Exercise inputs:

# # # #

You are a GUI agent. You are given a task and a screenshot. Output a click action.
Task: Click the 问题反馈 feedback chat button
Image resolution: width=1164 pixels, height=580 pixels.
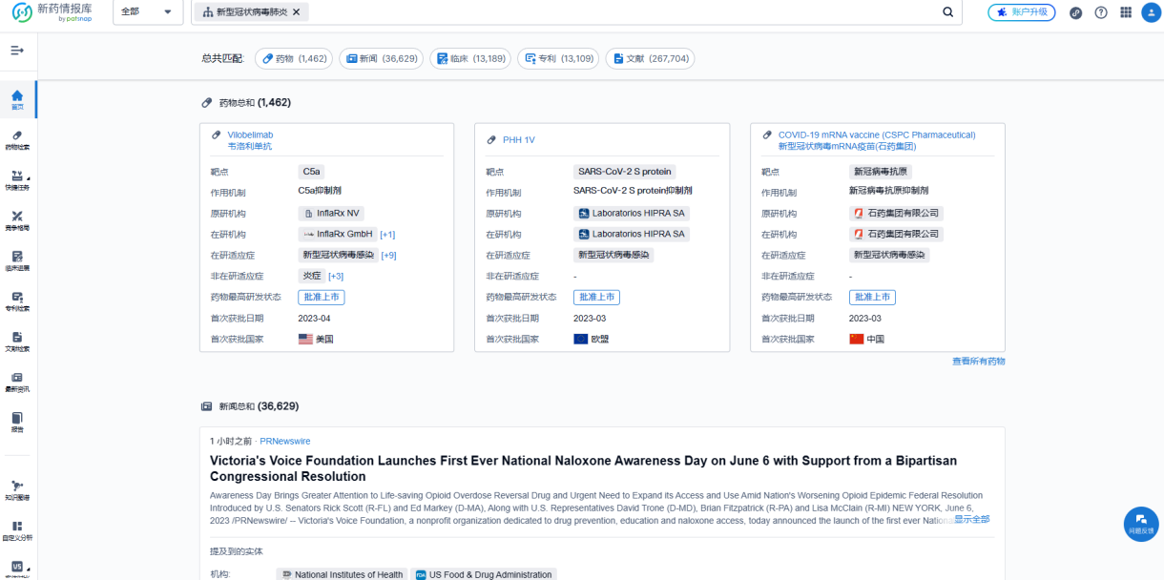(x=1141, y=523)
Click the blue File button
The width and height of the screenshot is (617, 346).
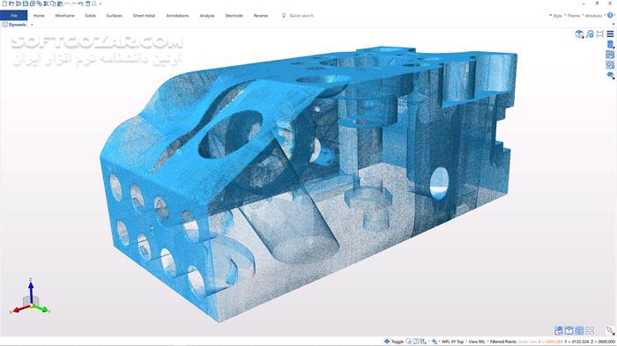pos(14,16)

# # # #

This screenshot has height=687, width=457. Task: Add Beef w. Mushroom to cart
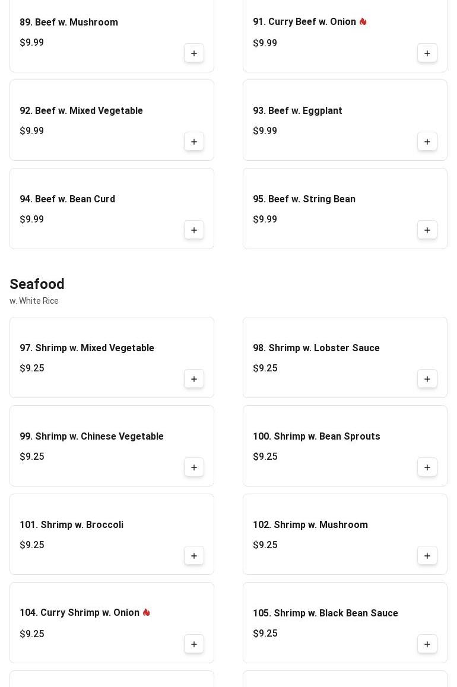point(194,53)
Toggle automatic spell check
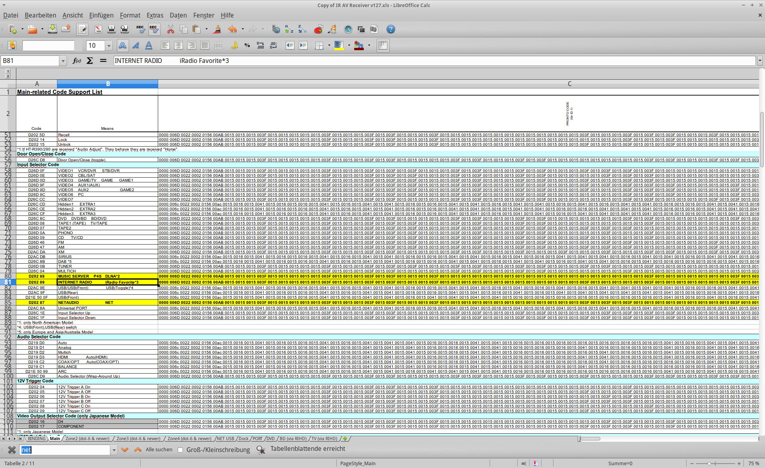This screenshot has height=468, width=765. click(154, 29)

# # # #

What you should do:
Reproduce verbatim the entries starting at the line that contains "This screenshot has height=687, width=457." and ending after the line that contains "This screenshot has height=468, width=765.", with both of those lines included. Omit the pictures from your reproduction.

Response:
This screenshot has height=687, width=457. Task: Add Beef w. Mushroom to cart
point(194,53)
Toggle automatic spell check
This screenshot has height=468, width=765. click(154, 29)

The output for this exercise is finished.